BTW, the Roman navy didn't use slaves on their triremes. Too many extra mouths to feed, mouths that didn't fight. Rowing, on the infrequent times it was needed, was done by the combat troops, kept them fit.
Ben Hur’s depiction of convict and slave rowers chained to their benches reflect the much more recent practices aboard the war galleys of the christian and Islamic powers from the late Middle Ages to as late as early 19th century. It was much more a thing during the battle of Lepanto in 1571 AD than the battle of Actium in 31BC. The Roman navy relied largely on hired and paid professional rowers drawn from free men, ie non-citizen but non slaves, usually from the provinces outside Italy. They were certainly not chained to their benches.

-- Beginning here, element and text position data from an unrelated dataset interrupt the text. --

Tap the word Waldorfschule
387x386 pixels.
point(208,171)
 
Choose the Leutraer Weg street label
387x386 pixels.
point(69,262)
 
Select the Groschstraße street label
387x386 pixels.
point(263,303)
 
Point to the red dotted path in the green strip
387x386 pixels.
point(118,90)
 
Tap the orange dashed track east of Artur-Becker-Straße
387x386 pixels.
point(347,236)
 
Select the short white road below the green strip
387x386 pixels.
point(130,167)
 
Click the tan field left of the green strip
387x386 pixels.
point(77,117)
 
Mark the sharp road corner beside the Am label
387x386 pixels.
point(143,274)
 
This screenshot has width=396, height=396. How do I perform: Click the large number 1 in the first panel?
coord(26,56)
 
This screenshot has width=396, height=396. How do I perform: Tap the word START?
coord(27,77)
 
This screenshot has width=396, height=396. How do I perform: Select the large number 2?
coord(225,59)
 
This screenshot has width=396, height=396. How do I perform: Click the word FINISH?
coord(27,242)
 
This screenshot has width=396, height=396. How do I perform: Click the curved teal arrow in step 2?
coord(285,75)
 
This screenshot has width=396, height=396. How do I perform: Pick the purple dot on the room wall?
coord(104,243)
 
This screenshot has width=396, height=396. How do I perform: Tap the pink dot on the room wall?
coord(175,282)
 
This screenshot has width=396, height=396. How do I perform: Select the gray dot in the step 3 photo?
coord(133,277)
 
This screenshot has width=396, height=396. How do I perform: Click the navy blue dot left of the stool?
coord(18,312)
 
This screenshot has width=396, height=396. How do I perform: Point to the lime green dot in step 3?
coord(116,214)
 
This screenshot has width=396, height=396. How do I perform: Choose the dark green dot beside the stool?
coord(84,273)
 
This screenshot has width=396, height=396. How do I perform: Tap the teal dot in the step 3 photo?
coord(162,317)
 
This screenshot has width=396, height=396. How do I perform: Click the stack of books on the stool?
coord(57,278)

Romans Soldiers usually didn’t row, if they were on ships they functioned either as cargo or occasionally as marines.
Slaves did row for the Roman navy on occasions to fill shortages of free rowers during emergency, such as during the Punic wars, and the war between Marc Antony and Octavian. But slave rowers were pressed for specific occassions and given their formal manumission afterwards, so they were unlikely to have to be chained to the benches like long serving Christian and Islamic slave rowers of late Middle Ages to 19th century Mediterranean.
It is ironic that a novel meant to be a panegyric for Christianity had to impune the Romans with brutalities commonly, recently, and enthusiastically practiced by the Christians, and to be fair Muslims, but seldomly ever by the Romans, in order to show how brutal the Roman world into which Christianity was born had been.